- Type: Formation
- Underlies: Helms Formation
- Overlies: Lake Valley Formation, Percha Formation
- Thickness: 255 ft (78 m)

Lithology
- Primary: Limestone
- Other: Chert

Location
- Coordinates: 31°57′18″N 106°30′51″W﻿ / ﻿31.9551°N 106.5143°W
- Region: New Mexico Texas
- Country: United States

Type section
- Named for: Rancheria Peak
- Named by: Laudon and Bowsher
- Year defined: 1949

= Rancheria Formation =

Geologic formation in New Mexico and Texas, US

The Rancheria Formation is a geologic formation in the Sacramento and San Andres Mountains of New Mexico, the Franklin Mountains of southern New Mexico and western Texas, and the Hueco Mountains of western Texas. It preserves fossils dating back to the Visean Age of the Mississippian.

==Description==
The formation consists mostly of dense carboniferous silty limestone containing considerable chert. The base of the formation is a few inches of shale and carboniferous quartz sandstone, followed by a few feet of yellow to brown sandy siltstone and a few feet of carboniferous limestone composed almost entirely of crinoid fragments. The total thickness is up to 255 feet. The formation lies on the Percha Formation or Lake Valley Limestone or, where these are not present, the Caballero Formation. It is overlain by the Helms Formation or Gobbler Formation or Permian formations.

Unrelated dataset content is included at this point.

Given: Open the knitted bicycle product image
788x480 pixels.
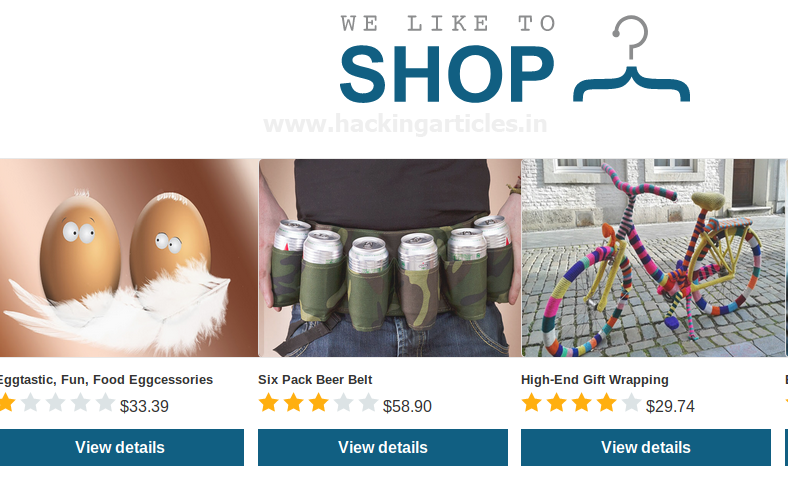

The formation contains intraformational submarine erosional surfaces but relatively little slumping, indicating deposition on a deeply submerged stable basin floor.

==Fossils==
The basal sandstone contains numerous plant fossils and the lower limestone is almost entirely crinoid fragments. The siltstone contains abundant brachiopods such as Leiorhynchus carboniferum.

==History of investigation==
The Rancheria Formation was first described by Laudon and Bowsher in 1949. In 1977, Yurewicz argued for abandoning their underlying Las Cruces Formation and placing its beds in the Rancheria Formation.